At the end of the day a huge part of that misinformation comes from the producers of many of the products we consume. The bottom line is that producers have convinced us that the consumers are to blame. They conveniently state that we are just the producers that are satisfying public demand. But these same companies like to confuse the public, promote distrust in climate science, impede vital policy changes so they can keep profiting while climate change is accelerating and the world is literally burning.
Make no mistake, big industry and big oil are to blame for many of the environmental changes. Just 20 of them are responsible for 35% of global emissions. The impact that we have as individuals is nothing compared to industry. One household going car free, flight free, or even going vegan many save 4 tons of emissions per year. But the world needs to slash tens of billions of tons annually. This type of changes requires government investment and strong regulations.

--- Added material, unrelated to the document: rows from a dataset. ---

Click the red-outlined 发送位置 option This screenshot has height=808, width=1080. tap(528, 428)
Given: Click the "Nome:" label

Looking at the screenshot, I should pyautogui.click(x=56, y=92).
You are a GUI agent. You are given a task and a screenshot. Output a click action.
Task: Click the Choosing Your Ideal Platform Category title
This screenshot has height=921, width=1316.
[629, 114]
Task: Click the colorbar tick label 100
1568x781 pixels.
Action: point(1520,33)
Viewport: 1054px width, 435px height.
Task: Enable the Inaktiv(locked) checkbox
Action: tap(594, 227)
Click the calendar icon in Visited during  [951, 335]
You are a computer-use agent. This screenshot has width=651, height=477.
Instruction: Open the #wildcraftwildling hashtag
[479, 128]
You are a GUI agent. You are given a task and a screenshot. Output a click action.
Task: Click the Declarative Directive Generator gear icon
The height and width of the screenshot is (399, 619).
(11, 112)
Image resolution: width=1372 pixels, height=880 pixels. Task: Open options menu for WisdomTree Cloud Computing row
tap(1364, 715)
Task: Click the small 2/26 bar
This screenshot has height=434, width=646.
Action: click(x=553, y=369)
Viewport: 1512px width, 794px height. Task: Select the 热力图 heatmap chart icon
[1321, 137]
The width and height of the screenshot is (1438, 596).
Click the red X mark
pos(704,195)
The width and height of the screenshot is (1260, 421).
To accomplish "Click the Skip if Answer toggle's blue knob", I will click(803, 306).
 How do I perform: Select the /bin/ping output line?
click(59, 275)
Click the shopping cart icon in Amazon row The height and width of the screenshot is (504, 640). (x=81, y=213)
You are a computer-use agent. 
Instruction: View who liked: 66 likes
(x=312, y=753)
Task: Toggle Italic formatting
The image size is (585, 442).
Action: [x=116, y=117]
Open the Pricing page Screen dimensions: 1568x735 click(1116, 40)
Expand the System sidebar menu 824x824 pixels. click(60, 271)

But while one individual may not make a difference, the true power is in collective action. Individuals acting collectively will shift mores and norms, change consumer culture, curb emissions, and make drastic political change more likely. If only one percent of us takes action then that could actually result in changing our culture.
But if we are truly going to convert to a circular economy, we are going to have to ditch performative environmentalism. You may feel good about refusing the straw at the drive through window but look at the amount of waste that the fast industry produces. It may make you feel good to take your reusable coffee cup to Starbucks but what difference does that make when you sit for 20 minutes idling your gas guzzling SUV at the drive through window.
You have to remember that the greenest waste is the waste that you never produce. Recycling, albeit a good thing, should be the last resort. The whole point to this episode is that we need to address the underlying problem, which is our wasteful lifestyle, instead of making ourselves feel better about recycling.
At the end of the day, we are going to have to do more than change our coffee cups. We are going to have to change our culture. And as a culture we could actually sit down in a restaurant and drink coffee, buy beer in refillable and returnable bottles similar to what is done in most of the world. But that is going to require some lifestyle changes and some loss of convenience. That is going to require all of us to show up instead of showing off. But the added benefit is that we get too slow down and actually have a conversation. And you should never underestimate the power of a good conversation.
And now just to start wrapping things up for this week if you have comments, questions, or even suggestions about content, please contact me at [email protected]. And if you have enjoyed this episode, then please take the time to leave me with a review and don’t forget to subscribe to the Adventures in Sustainable Living podcast as well as my companion blog Off Grid Living News.
In closing I want to leave you with a quote from Confucius. “Life is really simple, but men insist on making it complicated.”
But it is possible to keep your life simple. All you have to do is go through life and leave only footprints. Live minimally, use only what you need and be sustainable.